New York's Office of the State Comptroller determined its solution based on CTG's analysis work. Dubbed the Municipal Affairs Contact Repository Operating System (MACROS), the solution provides employees with desktop and remote access to critical information about the municipalities it supports. Since its implementation in late 2001, it has grown to include 50,000. The Municipal Affairs group selected ComputerWorks' InterTrac, an enterprisewide collaboration and information management tool designed specifically for government agencies.

The Division of Municipal Affairs received support from top management, who ultimately cleared hurdles to get funding. "Top management loved it and grasped the idea right away," Hasso explains.

"Now we're working across divisions, which is really a neat thing," Hasso adds. "It's more of a cultural change. Everyone uses MACROS in the OSC in one form or another."

Improving public safety in Colorado

In 1998, Colorado was the first state to implement an integrated criminal justice system, called the Colorado Integrated Criminal Justice Information System (CICJIS). Just recently and by gradually adding functionality, the state completed the 60 project deliverables defined at the start of the implementation six years ago.

"Historically, it's hard for any state to begin such an endeavor without full commitment from each of the players," explains Theresa Brandorff, CIO at CICJIS. "I think Colorado is successful because the Legislature was the body pushing it, and it was something that everybody bought into, sacrificed to create and had a vested interest in making it succeed."

The integrated justice system links five state-level criminal justice agencies—law enforcement, courts, prosecution, adult corrections and juvenile corrections. It tracks offenders through the criminal justice system from arrest to incarceration. The virtual database, however, is not a statewide data warehouse, like other states are modeling for their integrated justice systems. Rather, CICJIS accesses the data from five separate systems. Sybase's Enterprise Connect middleware tools link each system to a central machine that views each machine as if it was local.

Agencies have two ways to share information through CICJIS. One is through event-triggered data transfers, such as being fingerprinted or committing a felony incident. That information automatically transfers to one or many destinations from that law enforcement source. A fingerprinting, for example, automatically transfers arrest information to the courts and prosecutors. All of that eliminates redundant data entry that occurred prior to CICJIS.

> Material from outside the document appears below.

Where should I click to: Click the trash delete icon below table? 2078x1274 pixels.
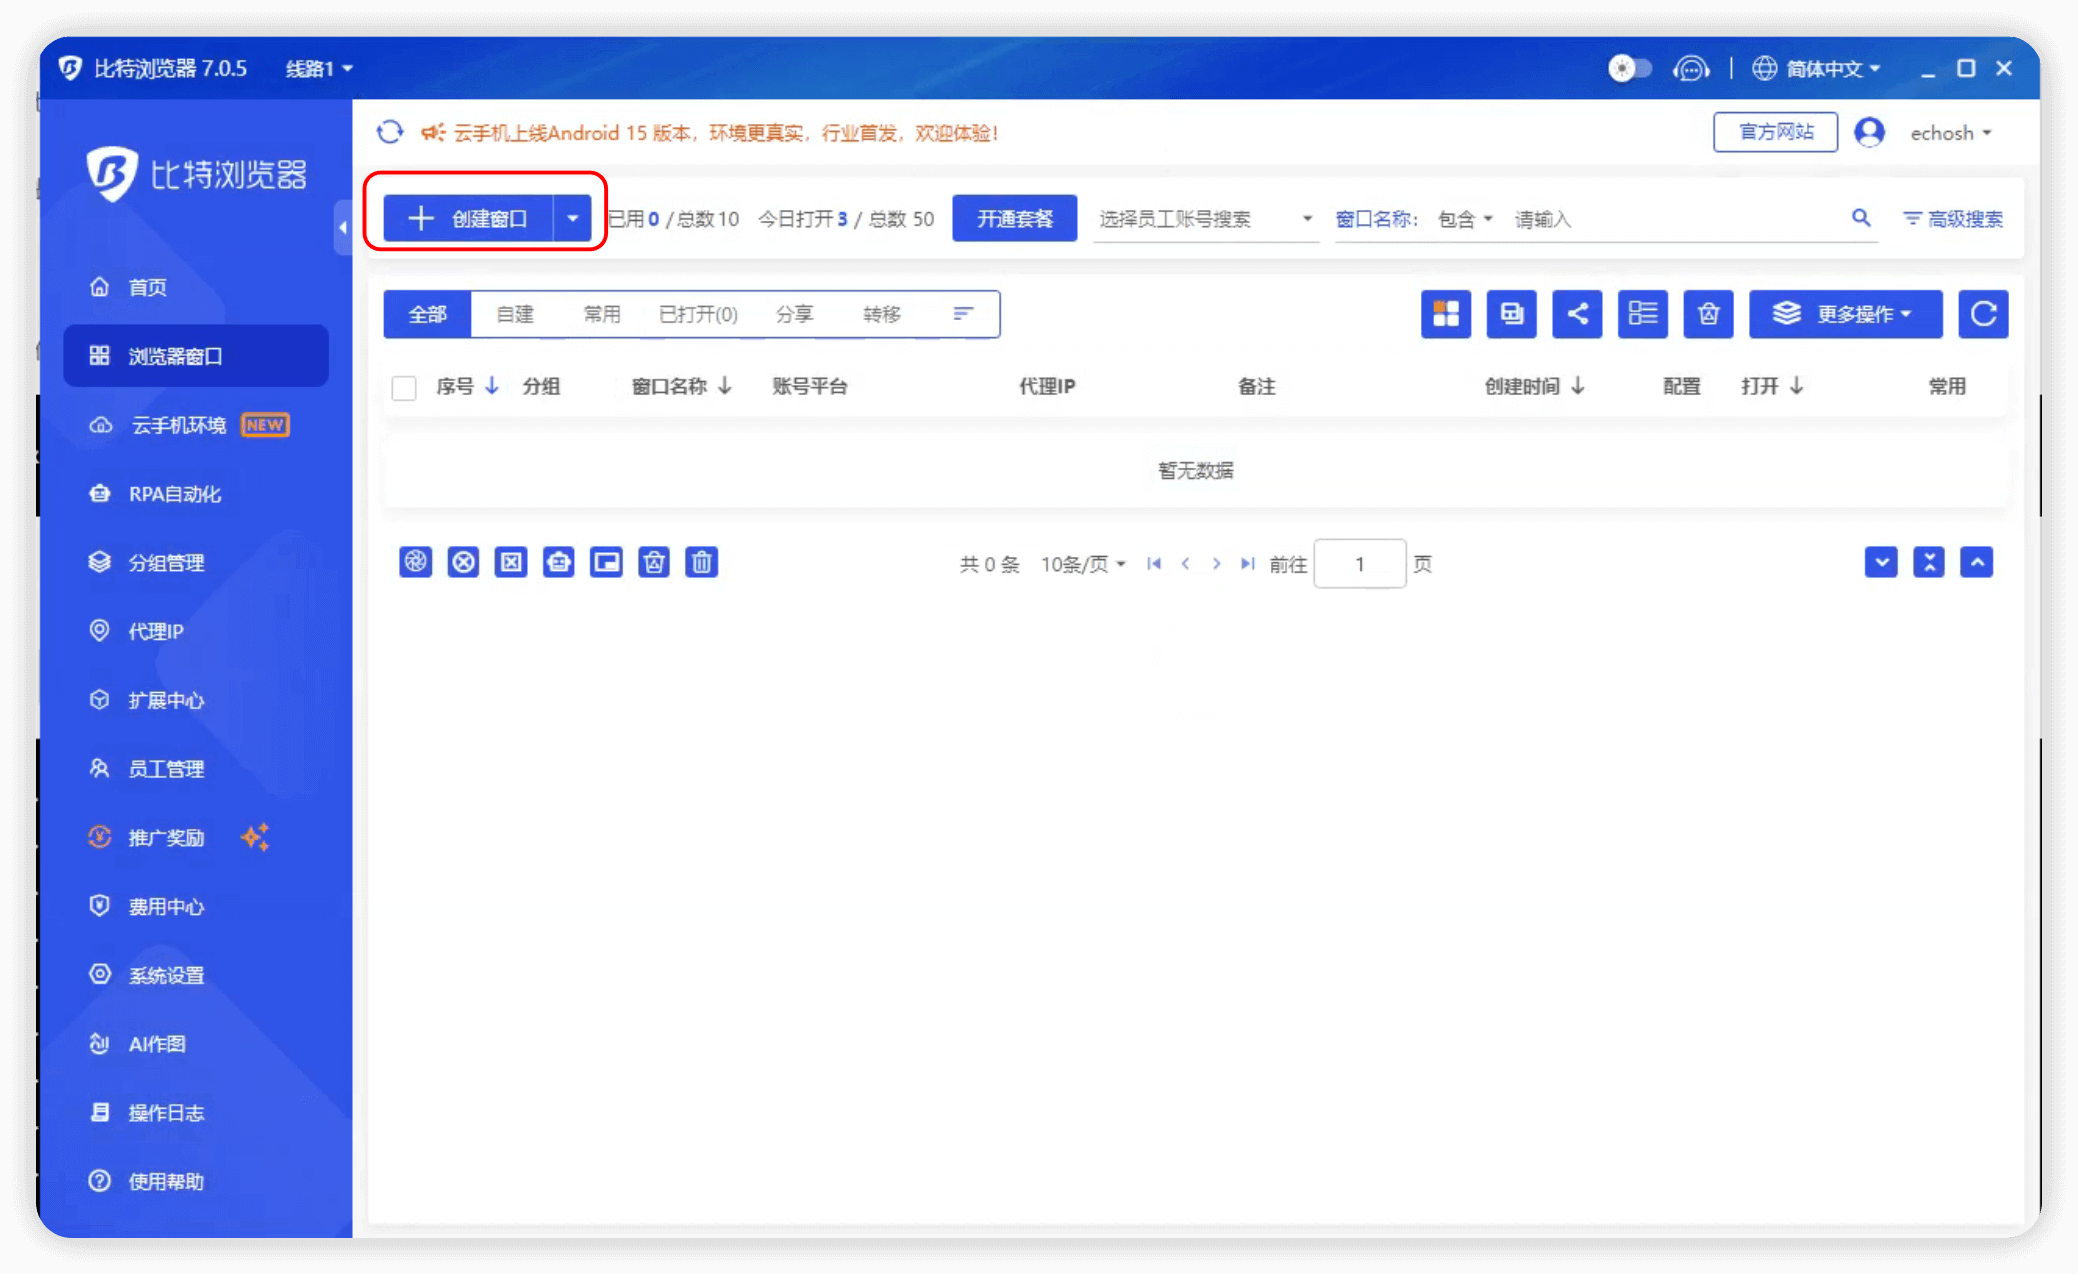[x=701, y=563]
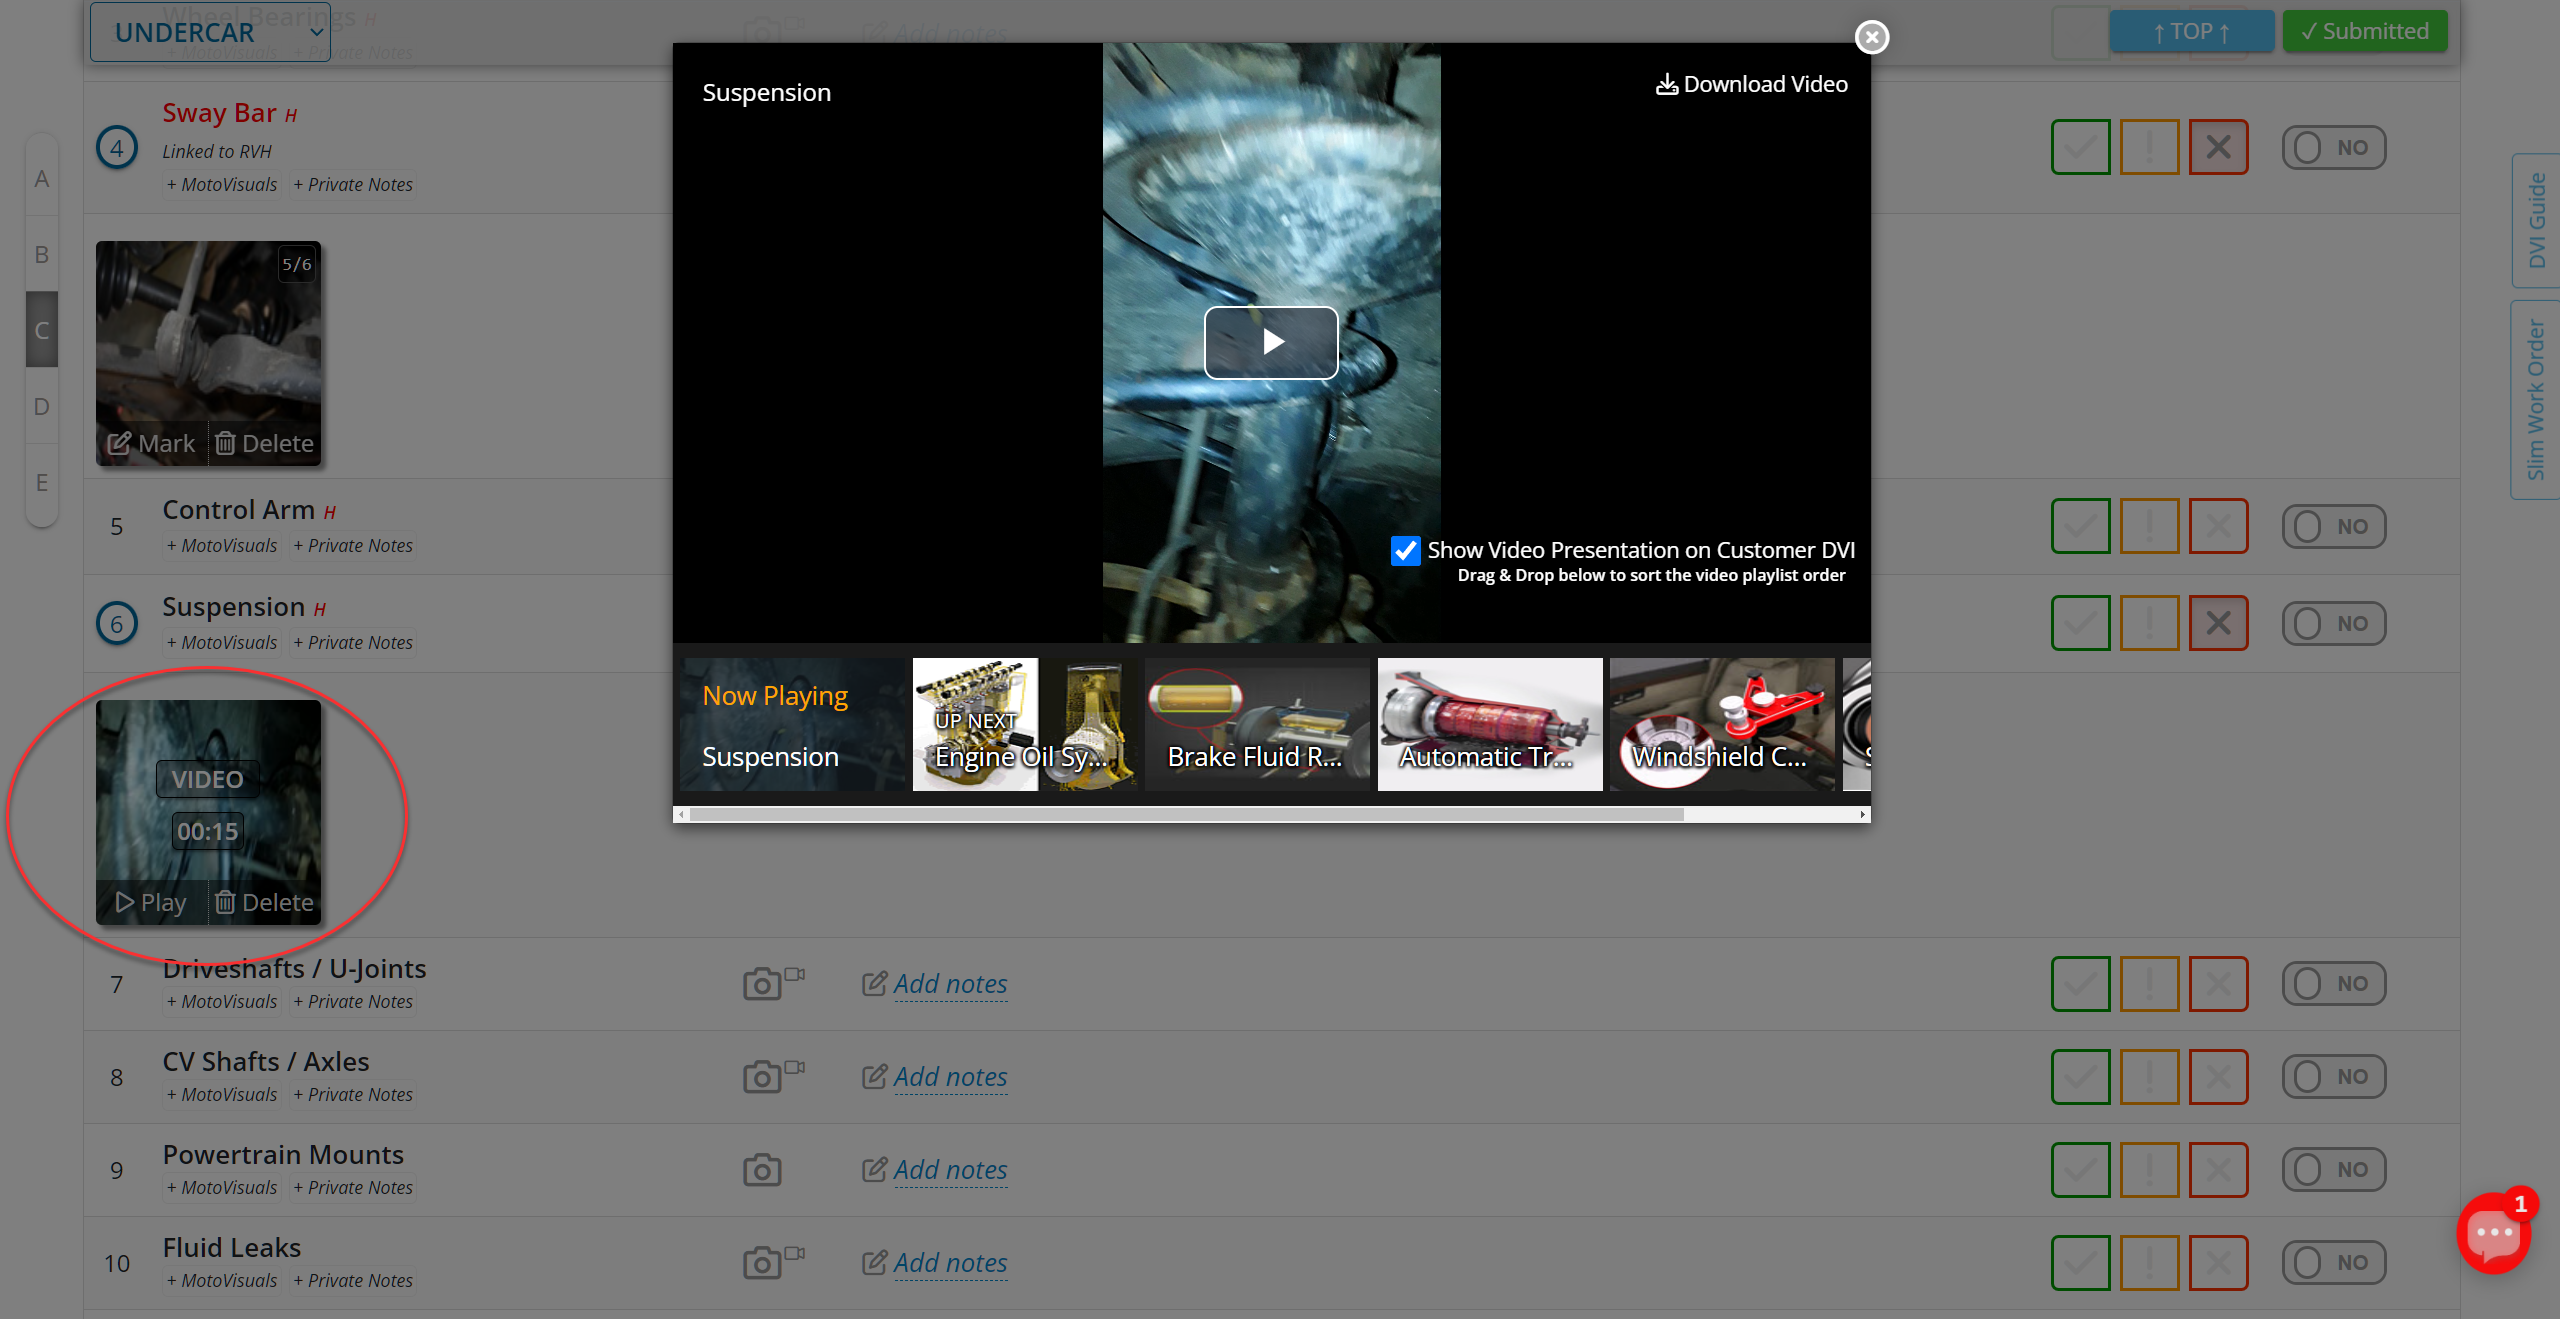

Another sharing feature is providing access to queries on the remote systems. In 2004, CICJIS implemented browser-based queries, which allows it to add additional value in terms of combining information from multiple sources.

Just like any other government agency, the five agencies in CICJIS needed some adjustment time to share information more freely.

"It's not like we decided one day we'll do it, and everything worked," Brandorff says. "It's a continual challenge, because each agency had to give up resources at the beginning to create it."

Brandorff and her counterparts at each of the five agencies continue to meet weekly as the CICJIS task force. "Communication is really the key, at first, to overcome those hurdles, and then to continue to deal with them on a day-to-day basis," Brandorff says.

The greatest benefit of the integrated system, according to Brandorff, is improving public safety by having the most accurate, up-to-date information possible when making critical decisions.